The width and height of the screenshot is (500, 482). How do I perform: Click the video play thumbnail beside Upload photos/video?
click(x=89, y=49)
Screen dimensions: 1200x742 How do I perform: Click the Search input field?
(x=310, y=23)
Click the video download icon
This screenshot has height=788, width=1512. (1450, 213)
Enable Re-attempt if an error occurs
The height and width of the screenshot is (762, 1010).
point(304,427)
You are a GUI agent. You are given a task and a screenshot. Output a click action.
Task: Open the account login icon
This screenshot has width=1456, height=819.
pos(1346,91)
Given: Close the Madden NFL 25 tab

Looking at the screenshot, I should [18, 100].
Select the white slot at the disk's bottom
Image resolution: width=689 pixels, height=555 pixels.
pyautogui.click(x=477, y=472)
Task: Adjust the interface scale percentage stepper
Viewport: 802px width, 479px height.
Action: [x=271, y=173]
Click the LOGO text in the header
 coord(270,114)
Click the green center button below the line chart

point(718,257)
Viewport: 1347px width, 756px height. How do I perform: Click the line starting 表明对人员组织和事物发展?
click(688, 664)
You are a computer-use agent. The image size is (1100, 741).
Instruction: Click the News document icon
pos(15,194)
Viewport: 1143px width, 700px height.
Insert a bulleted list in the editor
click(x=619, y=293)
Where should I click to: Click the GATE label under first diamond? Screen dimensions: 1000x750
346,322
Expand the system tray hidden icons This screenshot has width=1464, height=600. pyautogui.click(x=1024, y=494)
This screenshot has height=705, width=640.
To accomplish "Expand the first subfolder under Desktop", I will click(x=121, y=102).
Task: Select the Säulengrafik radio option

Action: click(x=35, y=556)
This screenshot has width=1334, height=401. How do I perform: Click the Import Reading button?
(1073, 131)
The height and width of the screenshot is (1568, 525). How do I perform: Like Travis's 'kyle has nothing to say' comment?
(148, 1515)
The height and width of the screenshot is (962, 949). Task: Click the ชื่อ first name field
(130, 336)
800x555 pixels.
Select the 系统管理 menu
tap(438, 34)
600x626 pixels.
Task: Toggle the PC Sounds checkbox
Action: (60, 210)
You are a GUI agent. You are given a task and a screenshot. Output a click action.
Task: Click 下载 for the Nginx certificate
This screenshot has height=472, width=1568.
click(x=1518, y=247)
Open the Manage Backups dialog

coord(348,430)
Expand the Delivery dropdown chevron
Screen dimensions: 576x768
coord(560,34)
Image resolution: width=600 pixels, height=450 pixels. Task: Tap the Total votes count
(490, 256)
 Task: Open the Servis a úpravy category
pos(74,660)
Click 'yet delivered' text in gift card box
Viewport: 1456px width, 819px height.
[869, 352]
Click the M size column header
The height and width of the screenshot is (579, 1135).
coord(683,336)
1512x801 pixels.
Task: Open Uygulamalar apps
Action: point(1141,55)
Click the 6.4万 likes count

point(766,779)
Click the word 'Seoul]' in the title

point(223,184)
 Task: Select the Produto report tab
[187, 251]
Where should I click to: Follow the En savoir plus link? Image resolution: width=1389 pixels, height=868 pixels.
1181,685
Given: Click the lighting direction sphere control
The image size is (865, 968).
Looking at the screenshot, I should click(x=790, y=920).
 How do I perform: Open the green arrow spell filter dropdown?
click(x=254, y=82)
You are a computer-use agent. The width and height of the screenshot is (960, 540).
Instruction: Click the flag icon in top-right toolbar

┄┄┄┄┄┄┄┄┄┄┄┄┄┄┄┄┄┄┄┄

* **Task details**: Transcribe all of the entries without altering anything.

* **Response**:
The width and height of the screenshot is (500, 482). How do I perform: Click the video play thumbnail beside Upload photos/video?
click(x=89, y=49)
Screen dimensions: 1200x742 How do I perform: Click the Search input field?
(x=310, y=23)
Click the video download icon
This screenshot has height=788, width=1512. (1450, 213)
Enable Re-attempt if an error occurs
The height and width of the screenshot is (762, 1010).
point(304,427)
You are a GUI agent. You are given a task and a screenshot. Output a click action.
Task: Open the account login icon
This screenshot has width=1456, height=819.
pos(1346,91)
Given: Close the Madden NFL 25 tab

Looking at the screenshot, I should [18, 100].
Select the white slot at the disk's bottom
Image resolution: width=689 pixels, height=555 pixels.
pyautogui.click(x=477, y=472)
Task: Adjust the interface scale percentage stepper
Viewport: 802px width, 479px height.
Action: [x=271, y=173]
Click the LOGO text in the header
 coord(270,114)
Click the green center button below the line chart

point(718,257)
Viewport: 1347px width, 756px height. How do I perform: Click the line starting 表明对人员组织和事物发展?
click(688, 664)
You are a computer-use agent. The image size is (1100, 741).
Instruction: Click the News document icon
pos(15,194)
Viewport: 1143px width, 700px height.
Insert a bulleted list in the editor
click(x=619, y=293)
Where should I click to: Click the GATE label under first diamond? Screen dimensions: 1000x750
346,322
Expand the system tray hidden icons This screenshot has width=1464, height=600. pyautogui.click(x=1024, y=494)
This screenshot has height=705, width=640.
To accomplish "Expand the first subfolder under Desktop", I will click(x=121, y=102).
Task: Select the Säulengrafik radio option

Action: click(x=35, y=556)
This screenshot has width=1334, height=401. How do I perform: Click the Import Reading button?
(1073, 131)
The height and width of the screenshot is (1568, 525). How do I perform: Like Travis's 'kyle has nothing to say' comment?
(148, 1515)
The height and width of the screenshot is (962, 949). Task: Click the ชื่อ first name field
(130, 336)
800x555 pixels.
Select the 系统管理 menu
tap(438, 34)
600x626 pixels.
Task: Toggle the PC Sounds checkbox
Action: (60, 210)
You are a GUI agent. You are given a task and a screenshot. Output a click action.
Task: Click 下载 for the Nginx certificate
This screenshot has height=472, width=1568.
click(x=1518, y=247)
Open the Manage Backups dialog

coord(348,430)
Expand the Delivery dropdown chevron
Screen dimensions: 576x768
coord(560,34)
Image resolution: width=600 pixels, height=450 pixels. Task: Tap the Total votes count
(490, 256)
 Task: Open the Servis a úpravy category
pos(74,660)
Click 'yet delivered' text in gift card box
Viewport: 1456px width, 819px height.
[869, 352]
Click the M size column header
The height and width of the screenshot is (579, 1135).
coord(683,336)
1512x801 pixels.
Task: Open Uygulamalar apps
Action: point(1141,55)
Click the 6.4万 likes count

point(766,779)
Click the word 'Seoul]' in the title

point(223,184)
 Task: Select the Produto report tab
[187, 251]
Where should I click to: Follow the En savoir plus link? Image resolution: width=1389 pixels, height=868 pixels.
1181,685
Given: Click the lighting direction sphere control
The image size is (865, 968).
Looking at the screenshot, I should click(x=790, y=920).
 How do I perform: Open the green arrow spell filter dropdown?
click(x=254, y=82)
You are a computer-use agent. The width and height of the screenshot is (960, 540).
Instruction: Click the flag icon in top-right toolbar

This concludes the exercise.